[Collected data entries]
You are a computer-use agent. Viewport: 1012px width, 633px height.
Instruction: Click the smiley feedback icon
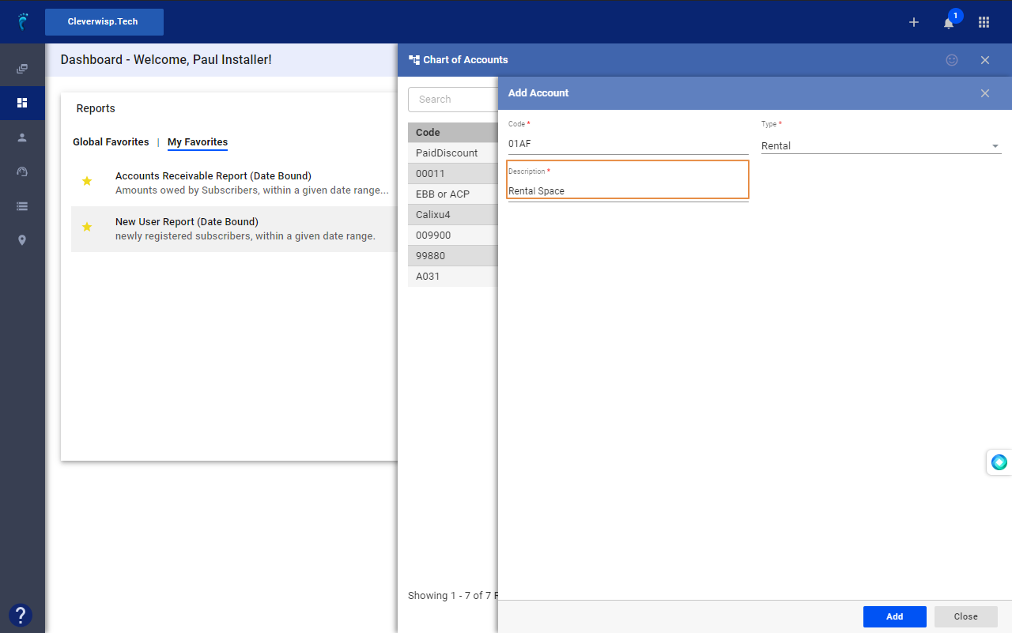[x=952, y=60]
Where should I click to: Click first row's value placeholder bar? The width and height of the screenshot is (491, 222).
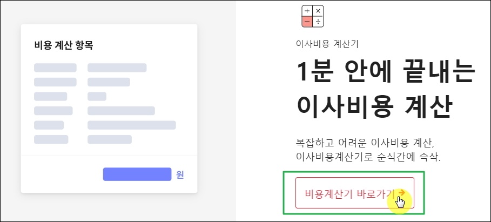(117, 68)
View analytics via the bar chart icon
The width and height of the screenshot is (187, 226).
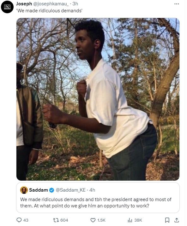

# ASSIGNMENT:
For this exercise, copy the entries above exactly and skip any picture.

# RESULT OF THIS TASK:
You are a computer-use agent. Viewport: 1012px width, 633px height.
Instruction: Click the smiley feedback icon
[x=952, y=60]
Where should I click to: Click first row's value placeholder bar? The width and height of the screenshot is (491, 222).
(117, 68)
View analytics via the bar chart icon
The width and height of the screenshot is (187, 226).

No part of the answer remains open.